UNITED STATES

SECURITIES AND EXCHANGE COMMISSION

WASHINGTON, DC 20549

 

FORM 8-K

 

CURRENT REPORT PURSUANT TO SECTION 13 OR 15(D) OF THE

SECURITIES EXCHANGE ACT OF 1934

 

Date of report (Date of earliest event reported): March 6, 2018

 

AB INTERNATIONAL GROUP CORP.

(Exact name of Registrant as specified in its charter)

 

Nevada

33-199238

37-1740351

(State or other jurisdiction

of incorporation)

(Commission

File Number)

(IRS Employer

Identification No.)

 

16th Floor, Rich Towers, 2 Blenheim Avenue

Tsim Sha Tsui, Kowloon, Hong Kong

(Address of principal executive offices)

 

(852) 2622-2891

(Registrant’s Telephone Number, Including Area Code)

 

Check the appropriate box below if the Form 8-K filing is intended to simultaneously satisfy the filing obligation of the registrant under any of the following provisions:

 

¨ Written communications pursuant to Rule 425 under the Securities Act (17 CFR 230.425)

¨ Soliciting material pursuant to Rule 14a-12 under the Exchange Act (17 CFR 240.14a-12)

¨ Pre-commencement communications pursuant to Rule 14d-2(b) under the Exchange Act (17 CFR 240.14d-2(b))

¨ Pre-commencement communications pursuant to Rule 13e-4(c) under the Exchange Act (17 CFR 240.13e-4(c))
-------------------------
- TASKS AND EXERCISES
1 - According to the Form 8-K cover page, in which state is AB International Group Corp. incorporated?
2 - Reproduce the entries verbatim, starting at the first line of the entries and ending at the line containing "I will coord(1146,430).".

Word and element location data
-------------------------
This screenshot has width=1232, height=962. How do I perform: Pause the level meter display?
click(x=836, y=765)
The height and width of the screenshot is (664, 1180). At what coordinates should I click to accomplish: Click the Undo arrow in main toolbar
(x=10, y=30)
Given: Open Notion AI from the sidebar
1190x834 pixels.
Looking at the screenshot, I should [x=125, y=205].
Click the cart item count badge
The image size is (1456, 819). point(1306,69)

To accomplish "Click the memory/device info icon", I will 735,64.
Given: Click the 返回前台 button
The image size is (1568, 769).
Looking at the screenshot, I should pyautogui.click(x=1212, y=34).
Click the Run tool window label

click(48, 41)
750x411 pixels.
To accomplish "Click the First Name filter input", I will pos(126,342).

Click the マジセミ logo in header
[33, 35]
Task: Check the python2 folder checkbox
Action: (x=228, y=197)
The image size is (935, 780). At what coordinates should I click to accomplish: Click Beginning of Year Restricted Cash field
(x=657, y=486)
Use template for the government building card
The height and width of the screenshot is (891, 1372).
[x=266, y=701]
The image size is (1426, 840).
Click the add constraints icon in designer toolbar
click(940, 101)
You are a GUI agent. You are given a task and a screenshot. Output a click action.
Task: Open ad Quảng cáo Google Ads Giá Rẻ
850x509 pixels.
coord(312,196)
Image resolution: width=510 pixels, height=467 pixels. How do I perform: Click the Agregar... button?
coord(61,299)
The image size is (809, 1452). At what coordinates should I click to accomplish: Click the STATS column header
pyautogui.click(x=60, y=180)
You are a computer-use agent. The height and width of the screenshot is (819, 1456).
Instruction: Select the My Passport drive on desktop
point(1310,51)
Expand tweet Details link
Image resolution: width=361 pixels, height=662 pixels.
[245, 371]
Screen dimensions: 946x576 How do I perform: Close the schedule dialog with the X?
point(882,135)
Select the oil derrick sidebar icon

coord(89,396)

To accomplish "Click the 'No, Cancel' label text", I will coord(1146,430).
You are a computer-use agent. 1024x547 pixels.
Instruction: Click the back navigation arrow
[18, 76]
-------------------------
- ANSWERS GIVEN
1 - Nevada

2 -
This screenshot has width=1232, height=962. How do I perform: Pause the level meter display?
click(x=836, y=765)
The height and width of the screenshot is (664, 1180). At what coordinates should I click to accomplish: Click the Undo arrow in main toolbar
(x=10, y=30)
Given: Open Notion AI from the sidebar
1190x834 pixels.
Looking at the screenshot, I should [x=125, y=205].
Click the cart item count badge
The image size is (1456, 819). point(1306,69)

To accomplish "Click the memory/device info icon", I will 735,64.
Given: Click the 返回前台 button
The image size is (1568, 769).
Looking at the screenshot, I should pyautogui.click(x=1212, y=34).
Click the Run tool window label

click(48, 41)
750x411 pixels.
To accomplish "Click the First Name filter input", I will pos(126,342).

Click the マジセミ logo in header
[33, 35]
Task: Check the python2 folder checkbox
Action: (x=228, y=197)
The image size is (935, 780). At what coordinates should I click to accomplish: Click Beginning of Year Restricted Cash field
(x=657, y=486)
Use template for the government building card
The height and width of the screenshot is (891, 1372).
[x=266, y=701]
The image size is (1426, 840).
Click the add constraints icon in designer toolbar
click(940, 101)
You are a GUI agent. You are given a task and a screenshot. Output a click action.
Task: Open ad Quảng cáo Google Ads Giá Rẻ
850x509 pixels.
coord(312,196)
Image resolution: width=510 pixels, height=467 pixels. How do I perform: Click the Agregar... button?
coord(61,299)
The image size is (809, 1452). At what coordinates should I click to accomplish: Click the STATS column header
pyautogui.click(x=60, y=180)
You are a computer-use agent. The height and width of the screenshot is (819, 1456).
Instruction: Select the My Passport drive on desktop
point(1310,51)
Expand tweet Details link
Image resolution: width=361 pixels, height=662 pixels.
[245, 371]
Screen dimensions: 946x576 How do I perform: Close the schedule dialog with the X?
point(882,135)
Select the oil derrick sidebar icon

coord(89,396)

To accomplish "Click the 'No, Cancel' label text", I will coord(1146,430).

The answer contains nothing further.